- _MATERIAL PROVIDED_:

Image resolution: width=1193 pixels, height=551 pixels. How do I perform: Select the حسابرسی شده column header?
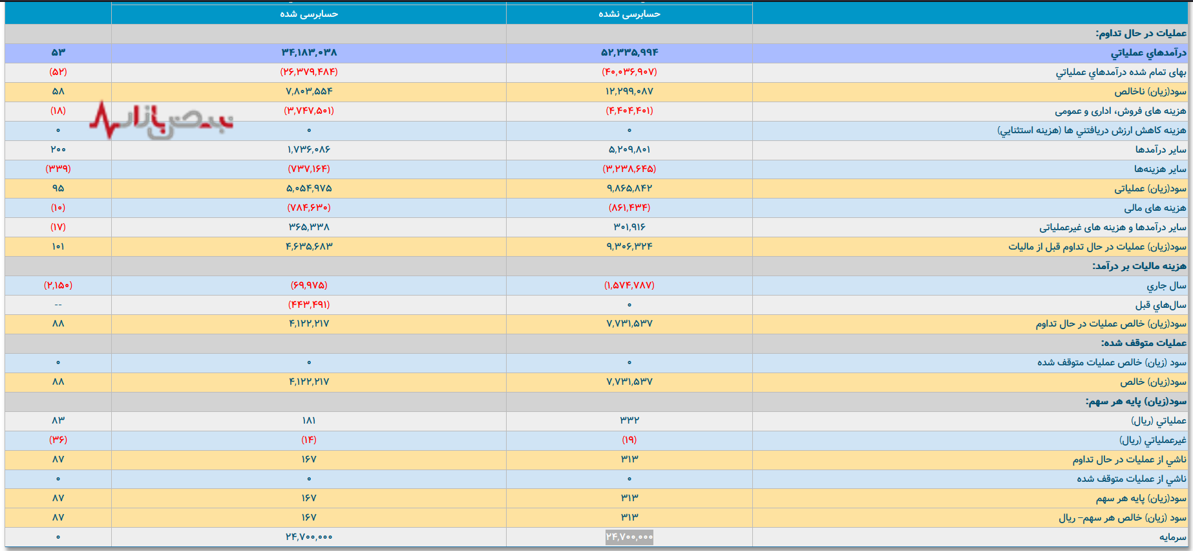(309, 14)
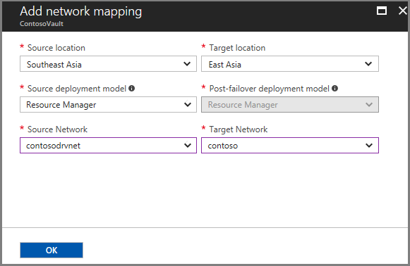
Task: Maximize the Add network mapping blade
Action: [382, 11]
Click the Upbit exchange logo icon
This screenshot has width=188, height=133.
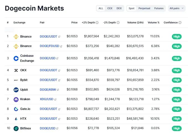pyautogui.click(x=16, y=90)
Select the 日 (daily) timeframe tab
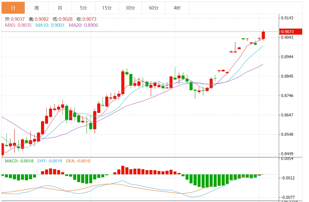Viewport: 309px width, 202px height. (13, 8)
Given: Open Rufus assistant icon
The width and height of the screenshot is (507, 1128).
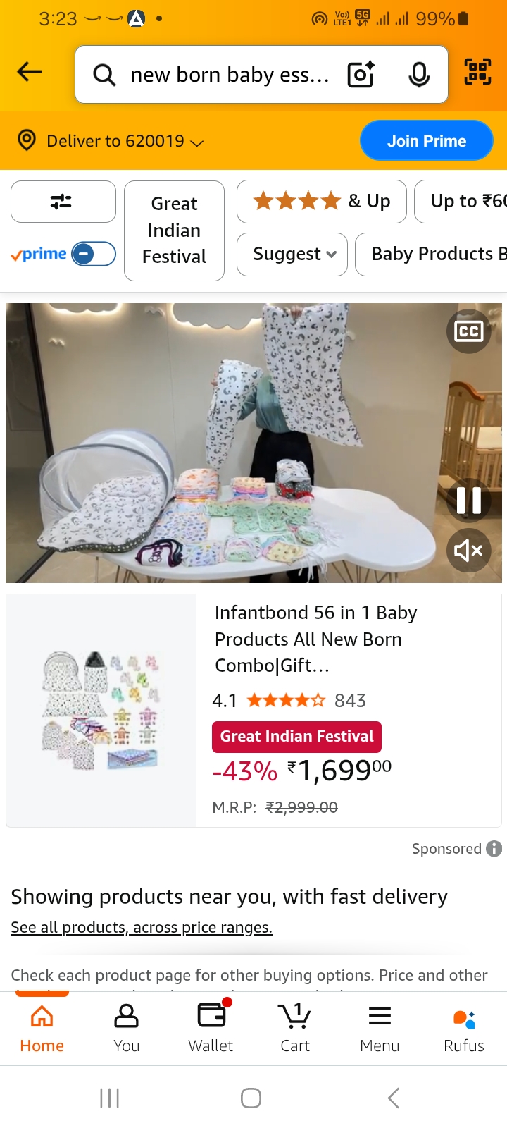Looking at the screenshot, I should pos(464,1029).
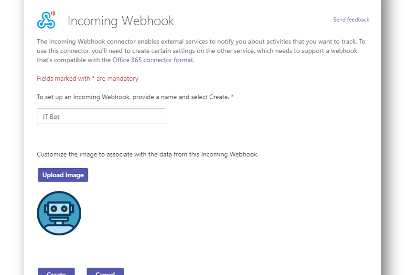409x275 pixels.
Task: Click the red asterisk after select Create
Action: pyautogui.click(x=232, y=97)
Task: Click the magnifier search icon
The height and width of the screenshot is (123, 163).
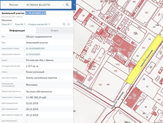Action: click(67, 5)
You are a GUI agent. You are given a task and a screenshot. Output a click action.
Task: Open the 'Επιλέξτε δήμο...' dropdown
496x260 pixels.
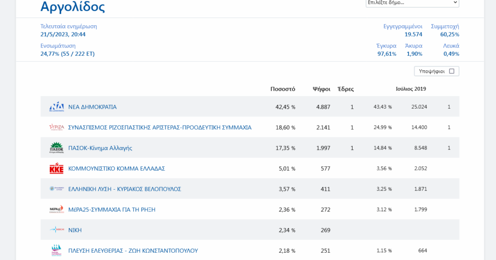(412, 3)
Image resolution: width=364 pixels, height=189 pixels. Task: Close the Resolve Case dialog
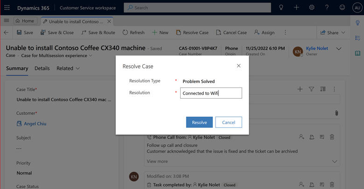coord(238,66)
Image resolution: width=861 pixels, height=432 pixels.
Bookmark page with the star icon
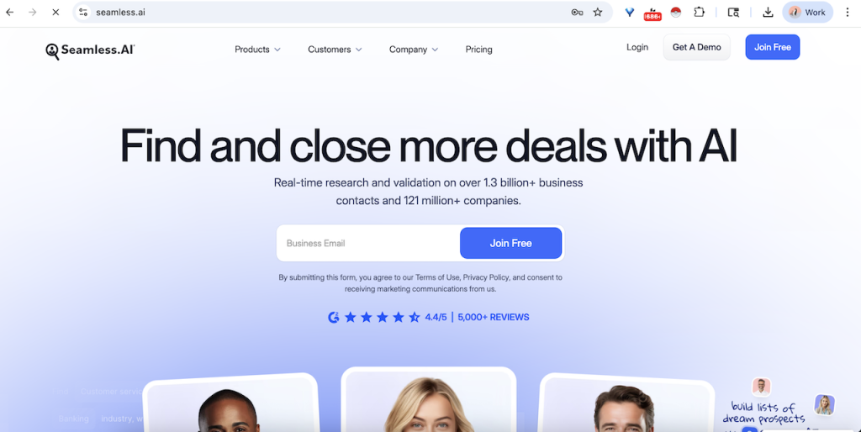click(598, 12)
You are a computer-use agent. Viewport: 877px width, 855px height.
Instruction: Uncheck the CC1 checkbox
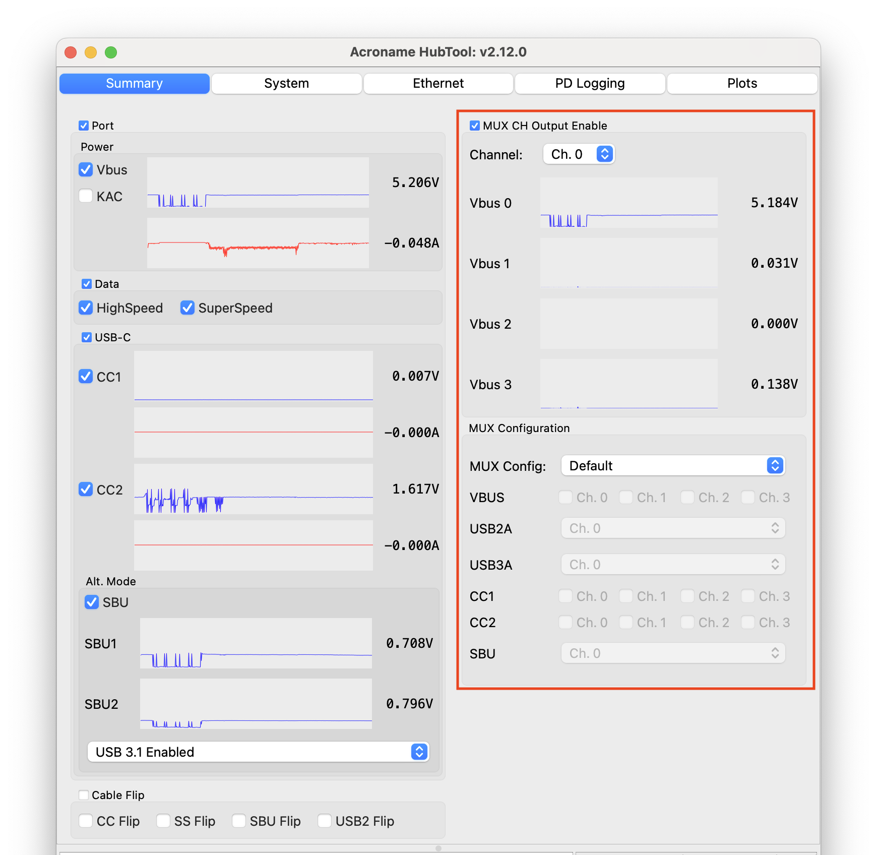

- _TASK_:
Look through the entries above for the word "agent". Say how many lines contain it, using only a number.

- _RESPONSE BOX_:
2